→ **Text shown**
==========
We sincerely appreciate your interest in our paper, entitled "Distribution and malignancy risk of six categories of the pathology reporting system for thyroid core-needle biopsy in 1,216 consecutive thyroid nodules" [1].
Apart from the various benefits of core-needle biopsy (CNB) for the diagnosis of thyroid nodules, we believe that our paper has clinical significance in the diverse presentation of six categories of the pathology reporting system for thyroid CNB according to pathologic criteria [2-6].
We would like to respond to your thoughtful comments as follows. First, it was unfortunate that our pathologic analysis was not based on the 2019 clinical practice guidelines for CNB, but those guidelines were not published until after we prepared our paper [7]. We agree that the nondiagnostic criteria of the 2019 clinical practice guidelines are more reasonable, and our nondiagnostic rate of 1.8% might have been higher if the new criteria were applied. Second, we agree with your comment that the relatively high malignancy rate (23.1%) in the nondiagnostic category of our data might have been related to the assumption that many nondiagnostic cases might be lost to follow-up or categorized as "other" because the pathologic criteria in our paper did not follow the new CNB guidelines [8]. Nonetheless, we still think that even CNB has the potential to miss malignancies because a small malignant portion of thyroid nodules categorized as nondiagnostic using CNB could miss being targeted in the CNB procedure. Finally, we wholeheartedly agree with your comment that we need to reduce the unnecessary biopsy rate in our daily practice, and we believe that CNB will reduce the unnecessary biopsy rate compared with fine-needle aspiration by decreasing the need for repeated biopsies, as stated in our paper.
==========
Stored data entries:
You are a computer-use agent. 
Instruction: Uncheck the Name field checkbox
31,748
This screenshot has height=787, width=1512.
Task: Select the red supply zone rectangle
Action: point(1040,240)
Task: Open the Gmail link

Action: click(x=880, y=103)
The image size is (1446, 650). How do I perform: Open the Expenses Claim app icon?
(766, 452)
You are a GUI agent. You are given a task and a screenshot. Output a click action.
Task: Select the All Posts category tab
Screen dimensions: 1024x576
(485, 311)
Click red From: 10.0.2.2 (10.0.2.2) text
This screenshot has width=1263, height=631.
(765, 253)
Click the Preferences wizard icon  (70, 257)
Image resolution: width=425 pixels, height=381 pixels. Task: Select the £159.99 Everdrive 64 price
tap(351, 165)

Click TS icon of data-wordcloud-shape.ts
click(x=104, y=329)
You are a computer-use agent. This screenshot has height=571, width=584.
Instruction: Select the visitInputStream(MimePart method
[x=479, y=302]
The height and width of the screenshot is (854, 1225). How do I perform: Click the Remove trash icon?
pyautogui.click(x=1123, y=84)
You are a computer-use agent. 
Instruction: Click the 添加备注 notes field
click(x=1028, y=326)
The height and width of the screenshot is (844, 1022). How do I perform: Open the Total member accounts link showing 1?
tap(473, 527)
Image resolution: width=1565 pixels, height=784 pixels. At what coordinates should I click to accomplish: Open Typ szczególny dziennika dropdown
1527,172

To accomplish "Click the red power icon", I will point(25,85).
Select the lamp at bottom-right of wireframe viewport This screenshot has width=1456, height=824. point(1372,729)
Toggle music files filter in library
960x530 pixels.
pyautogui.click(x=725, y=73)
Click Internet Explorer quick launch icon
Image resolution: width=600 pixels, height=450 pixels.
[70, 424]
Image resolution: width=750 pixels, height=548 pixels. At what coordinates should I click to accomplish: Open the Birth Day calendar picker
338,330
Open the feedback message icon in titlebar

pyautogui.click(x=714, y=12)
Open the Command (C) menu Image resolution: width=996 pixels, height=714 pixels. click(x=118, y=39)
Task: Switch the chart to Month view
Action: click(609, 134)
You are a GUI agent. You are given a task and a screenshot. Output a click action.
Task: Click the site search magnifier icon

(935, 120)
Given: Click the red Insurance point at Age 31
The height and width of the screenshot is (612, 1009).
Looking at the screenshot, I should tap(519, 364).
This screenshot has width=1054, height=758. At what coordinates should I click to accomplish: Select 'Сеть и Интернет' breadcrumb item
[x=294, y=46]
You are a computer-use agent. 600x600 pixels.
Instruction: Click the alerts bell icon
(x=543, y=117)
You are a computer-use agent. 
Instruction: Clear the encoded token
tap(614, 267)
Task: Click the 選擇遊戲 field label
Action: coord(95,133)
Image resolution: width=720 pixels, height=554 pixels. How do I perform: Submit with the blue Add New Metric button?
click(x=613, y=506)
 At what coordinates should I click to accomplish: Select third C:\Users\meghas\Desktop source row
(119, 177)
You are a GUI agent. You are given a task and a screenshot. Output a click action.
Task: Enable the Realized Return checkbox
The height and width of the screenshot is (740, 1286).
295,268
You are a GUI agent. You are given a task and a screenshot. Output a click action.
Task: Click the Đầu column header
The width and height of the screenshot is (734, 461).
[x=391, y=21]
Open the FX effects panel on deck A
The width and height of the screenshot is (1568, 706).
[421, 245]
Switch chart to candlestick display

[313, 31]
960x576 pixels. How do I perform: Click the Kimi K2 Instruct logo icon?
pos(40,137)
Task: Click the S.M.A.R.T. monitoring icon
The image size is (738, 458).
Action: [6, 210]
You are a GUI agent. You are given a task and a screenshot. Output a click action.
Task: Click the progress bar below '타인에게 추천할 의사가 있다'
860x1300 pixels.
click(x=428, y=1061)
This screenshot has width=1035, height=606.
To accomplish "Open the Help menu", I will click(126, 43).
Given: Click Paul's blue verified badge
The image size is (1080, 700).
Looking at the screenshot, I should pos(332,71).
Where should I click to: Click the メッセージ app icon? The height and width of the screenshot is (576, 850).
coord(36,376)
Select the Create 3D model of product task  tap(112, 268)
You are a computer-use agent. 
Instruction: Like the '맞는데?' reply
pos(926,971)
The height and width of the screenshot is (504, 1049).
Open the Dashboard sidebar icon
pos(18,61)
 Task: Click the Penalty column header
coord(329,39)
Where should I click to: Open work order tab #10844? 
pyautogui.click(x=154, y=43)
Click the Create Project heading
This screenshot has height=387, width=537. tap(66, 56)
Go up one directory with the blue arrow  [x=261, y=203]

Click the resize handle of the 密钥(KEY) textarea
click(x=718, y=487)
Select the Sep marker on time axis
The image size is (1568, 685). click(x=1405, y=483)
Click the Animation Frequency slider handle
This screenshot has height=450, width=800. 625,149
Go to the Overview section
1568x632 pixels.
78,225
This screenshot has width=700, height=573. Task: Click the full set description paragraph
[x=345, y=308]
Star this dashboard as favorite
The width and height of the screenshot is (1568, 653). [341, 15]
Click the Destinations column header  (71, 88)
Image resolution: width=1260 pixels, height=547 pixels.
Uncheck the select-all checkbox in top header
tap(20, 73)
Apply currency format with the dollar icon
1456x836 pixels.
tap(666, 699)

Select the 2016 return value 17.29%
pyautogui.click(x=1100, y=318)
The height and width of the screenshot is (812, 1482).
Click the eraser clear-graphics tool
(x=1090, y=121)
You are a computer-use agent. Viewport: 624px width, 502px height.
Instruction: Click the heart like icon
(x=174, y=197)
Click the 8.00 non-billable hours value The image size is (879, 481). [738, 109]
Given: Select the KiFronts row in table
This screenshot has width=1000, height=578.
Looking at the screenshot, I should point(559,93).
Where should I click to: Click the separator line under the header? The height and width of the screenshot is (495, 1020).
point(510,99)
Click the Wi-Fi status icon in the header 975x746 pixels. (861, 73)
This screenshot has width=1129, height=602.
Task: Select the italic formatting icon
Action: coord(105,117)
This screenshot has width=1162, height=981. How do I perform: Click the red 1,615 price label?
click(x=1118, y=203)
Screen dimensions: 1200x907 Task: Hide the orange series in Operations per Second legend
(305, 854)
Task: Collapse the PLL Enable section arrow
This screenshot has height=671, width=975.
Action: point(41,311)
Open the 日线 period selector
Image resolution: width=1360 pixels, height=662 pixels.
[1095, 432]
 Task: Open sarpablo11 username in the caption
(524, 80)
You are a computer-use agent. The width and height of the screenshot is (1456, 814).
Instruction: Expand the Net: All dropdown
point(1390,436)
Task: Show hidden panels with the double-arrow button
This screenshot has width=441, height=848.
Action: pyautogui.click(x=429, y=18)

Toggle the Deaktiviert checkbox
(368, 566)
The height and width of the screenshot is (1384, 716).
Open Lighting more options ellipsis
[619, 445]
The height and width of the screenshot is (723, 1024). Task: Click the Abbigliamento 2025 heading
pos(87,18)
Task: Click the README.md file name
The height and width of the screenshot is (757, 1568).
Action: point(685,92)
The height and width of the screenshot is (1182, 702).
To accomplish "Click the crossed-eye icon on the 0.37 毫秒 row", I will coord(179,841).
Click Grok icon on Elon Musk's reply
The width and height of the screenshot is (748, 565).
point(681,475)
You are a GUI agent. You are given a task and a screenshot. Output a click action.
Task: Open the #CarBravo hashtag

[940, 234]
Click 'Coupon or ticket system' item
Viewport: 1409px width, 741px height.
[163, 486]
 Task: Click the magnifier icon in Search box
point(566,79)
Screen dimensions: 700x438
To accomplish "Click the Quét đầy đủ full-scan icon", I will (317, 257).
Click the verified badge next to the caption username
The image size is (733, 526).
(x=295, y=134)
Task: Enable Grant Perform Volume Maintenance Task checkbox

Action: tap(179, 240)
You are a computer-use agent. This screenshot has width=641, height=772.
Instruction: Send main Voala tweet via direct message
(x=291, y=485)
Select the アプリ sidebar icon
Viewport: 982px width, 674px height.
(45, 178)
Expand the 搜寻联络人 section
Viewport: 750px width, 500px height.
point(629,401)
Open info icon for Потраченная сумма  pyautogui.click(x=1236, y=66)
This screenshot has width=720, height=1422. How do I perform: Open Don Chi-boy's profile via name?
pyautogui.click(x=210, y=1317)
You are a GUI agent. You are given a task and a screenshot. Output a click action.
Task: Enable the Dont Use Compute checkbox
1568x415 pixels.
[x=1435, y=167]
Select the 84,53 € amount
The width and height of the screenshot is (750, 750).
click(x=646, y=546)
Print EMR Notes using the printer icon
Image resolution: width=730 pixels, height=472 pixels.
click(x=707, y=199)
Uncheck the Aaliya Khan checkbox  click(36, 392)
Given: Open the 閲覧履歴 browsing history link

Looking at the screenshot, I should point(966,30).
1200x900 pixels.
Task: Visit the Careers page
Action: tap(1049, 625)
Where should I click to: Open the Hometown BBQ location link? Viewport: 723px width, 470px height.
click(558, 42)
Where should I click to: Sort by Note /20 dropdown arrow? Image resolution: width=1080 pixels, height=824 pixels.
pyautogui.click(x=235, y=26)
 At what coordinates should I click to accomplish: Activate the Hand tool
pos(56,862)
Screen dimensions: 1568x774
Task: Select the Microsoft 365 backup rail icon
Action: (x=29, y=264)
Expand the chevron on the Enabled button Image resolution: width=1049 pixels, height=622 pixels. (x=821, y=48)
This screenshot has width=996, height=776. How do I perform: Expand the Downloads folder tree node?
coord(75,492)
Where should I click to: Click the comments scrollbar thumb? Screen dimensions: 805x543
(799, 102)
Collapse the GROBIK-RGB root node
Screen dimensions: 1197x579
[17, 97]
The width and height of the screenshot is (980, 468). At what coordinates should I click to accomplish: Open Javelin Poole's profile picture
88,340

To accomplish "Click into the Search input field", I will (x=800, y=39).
==========
→ **Exercise prompt**
Give the passage of the reply letter that begins at "We sincerely appreciate" and stops after "pathologic criteria [2-6].", substituting "article" for "paper". These entries are separate material and have no connection to the text above them.

→ **Your response**
We sincerely appreciate your interest in our article, entitled "Distribution and malignancy risk of six categories of the pathology reporting system for thyroid core-needle biopsy in 1,216 consecutive thyroid nodules" [1].
Apart from the various benefits of core-needle biopsy (CNB) for the diagnosis of thyroid nodules, we believe that our article has clinical significance in the diverse presentation of six categories of the pathology reporting system for thyroid CNB according to pathologic criteria [2-6].